Martedì, 18 Maggio 2021
Politica

Primo attraversamento del Castello dalla Porta Falsa: folla e curiosità

Taglio del nastro in piazza Libertini. Il sindaco Salvemini ha voluto accanto chi lo ha preceduto, Adriana Poli Bortone e Paolo Perrone

Da sinistra Poli Bortone, Salvemini e Perrone.

LECCE – A centinaia hanno varcato in pochi minuti quella porta che tante generazioni di leccesi hanno sempre visto chiusa, come quella di un ripostiglio pieno di roba inutile.

Poco prima delle 11, dopo il taglio del nastro effettuato dal sindaco di Lecce, Carlo Salvemini, alla presenza di coloro che lo hanno preceduto alla guida della città, Paolo Perrone e Adriana Poli Bortone, la Porta Falsa del castello Carlo V è stata aperta.

Da oggi quindi, negli orari di apertura del maniero (per oggi 9.30-13 e 16.30-20), grazie a una intesa con la Soprintendenza sarà possibile attraversare l’imponente fortificazione da Piazza Libertini a via XXV luglio. Si spiega anche così l’ordinanza che vieta già da tempo il transito e la sosta davanti al Palazzo delle Poste, così come  appare oramai prossimo il trasferimento dei commercianti del mercato a Settelacquare, in un’area da anni individuata ma mai accettata dagli operatori come destinazione.

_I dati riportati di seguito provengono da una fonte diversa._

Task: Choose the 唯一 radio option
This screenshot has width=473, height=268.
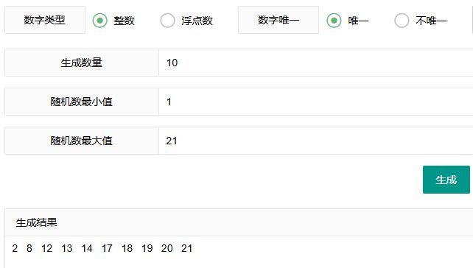Action: click(334, 21)
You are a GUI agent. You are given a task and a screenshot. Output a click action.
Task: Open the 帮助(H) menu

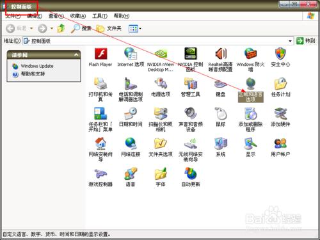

Il primo cittadino ha voluto accanto a sé coloro che con le rispettive amministrazioni hanno seguito le varie fasi di recupero e valorizzazione del castello. “Questa non è l’inaugurazione di Salvemini” ha detto con un fair play che Poli Bortone ha molto apprezzato: “Al di là delle parti politiche, devo dire che è sempre stato una persona molto fine d’animo e quindi immaginavo che avrebbe avuto questa sensibilità”. Fu proprio lei, tra feroci proteste, a pretendere lo smantellamento del mercato coperto che si trovava addossato al castello, proprio in piazza Libertini e poi a stilare quella legge sul barocco che ha riconosciuto alla città finanziamenti annuali.

L’ex sindaca, oggi assessore alla Cultura presso il Comune di Matera (capitale europea della Cultura nel 2019) ha auspicato l’accelerazione sul protocollo d’intesa al quale le due città stanno lavorando. Perrone da parte sua ha sottolineato l’importanza di questo ulteriore traguardo nell’ottica di una capacità di attrazione della città ancora più forte.

L’apertura ben si concilia con il programma di visite straordinarie in calendario fino al termine di gennaio nei festivi e prefestivi (a cura dell’associazione di promozione sociale Swapmuseum) per ammirare camminamenti, gallerie, le prigioni, la chiesa di Santa Barbara e il Museo della Cartapesta.